→ Short exercise: Copy the stretch of the data below from its very start through the line containing "pos(180,35)", including that line, with every character unchanged.

→ Dataset entries:
····················
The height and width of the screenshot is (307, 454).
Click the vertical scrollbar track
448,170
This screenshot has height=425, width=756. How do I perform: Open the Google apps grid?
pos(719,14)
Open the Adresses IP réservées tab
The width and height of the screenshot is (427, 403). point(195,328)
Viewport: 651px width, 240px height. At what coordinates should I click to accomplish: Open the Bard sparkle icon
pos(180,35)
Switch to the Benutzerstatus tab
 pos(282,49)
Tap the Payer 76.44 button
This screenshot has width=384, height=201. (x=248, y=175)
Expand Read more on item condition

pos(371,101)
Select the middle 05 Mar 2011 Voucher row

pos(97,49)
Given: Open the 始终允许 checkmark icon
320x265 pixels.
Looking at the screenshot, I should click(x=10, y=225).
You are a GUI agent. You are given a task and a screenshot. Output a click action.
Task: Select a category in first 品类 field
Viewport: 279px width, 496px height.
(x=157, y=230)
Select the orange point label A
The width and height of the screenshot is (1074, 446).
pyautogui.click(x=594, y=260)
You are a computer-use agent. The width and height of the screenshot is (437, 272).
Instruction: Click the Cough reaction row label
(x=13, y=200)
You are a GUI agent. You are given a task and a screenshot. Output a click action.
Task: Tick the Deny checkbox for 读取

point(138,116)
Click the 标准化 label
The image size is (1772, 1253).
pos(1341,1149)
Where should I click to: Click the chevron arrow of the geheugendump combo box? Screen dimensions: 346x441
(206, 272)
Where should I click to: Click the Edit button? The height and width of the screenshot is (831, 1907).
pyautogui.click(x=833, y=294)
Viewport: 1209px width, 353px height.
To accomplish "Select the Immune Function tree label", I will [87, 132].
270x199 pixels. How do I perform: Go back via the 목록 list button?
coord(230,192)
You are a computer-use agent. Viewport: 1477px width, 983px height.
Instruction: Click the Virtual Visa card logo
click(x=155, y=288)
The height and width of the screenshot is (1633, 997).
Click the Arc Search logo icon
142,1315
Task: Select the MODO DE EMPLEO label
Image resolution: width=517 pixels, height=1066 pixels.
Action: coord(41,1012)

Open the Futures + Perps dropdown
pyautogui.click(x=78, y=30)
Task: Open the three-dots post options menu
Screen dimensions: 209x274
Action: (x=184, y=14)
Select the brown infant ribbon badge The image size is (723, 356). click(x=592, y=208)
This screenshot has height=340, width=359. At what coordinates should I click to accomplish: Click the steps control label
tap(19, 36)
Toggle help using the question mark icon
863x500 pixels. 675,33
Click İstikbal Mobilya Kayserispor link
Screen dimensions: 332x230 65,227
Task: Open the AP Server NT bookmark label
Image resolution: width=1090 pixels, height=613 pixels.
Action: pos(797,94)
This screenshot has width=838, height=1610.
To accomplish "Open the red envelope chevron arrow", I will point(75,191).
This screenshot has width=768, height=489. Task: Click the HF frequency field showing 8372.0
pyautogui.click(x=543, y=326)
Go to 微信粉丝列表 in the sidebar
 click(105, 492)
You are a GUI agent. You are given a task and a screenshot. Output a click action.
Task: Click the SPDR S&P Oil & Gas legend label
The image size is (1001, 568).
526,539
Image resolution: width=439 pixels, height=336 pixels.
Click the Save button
····················
→ Correct output:
The height and width of the screenshot is (307, 454).
Click the vertical scrollbar track
448,170
This screenshot has height=425, width=756. How do I perform: Open the Google apps grid?
pos(719,14)
Open the Adresses IP réservées tab
The width and height of the screenshot is (427, 403). point(195,328)
Viewport: 651px width, 240px height. At what coordinates should I click to accomplish: Open the Bard sparkle icon
pos(180,35)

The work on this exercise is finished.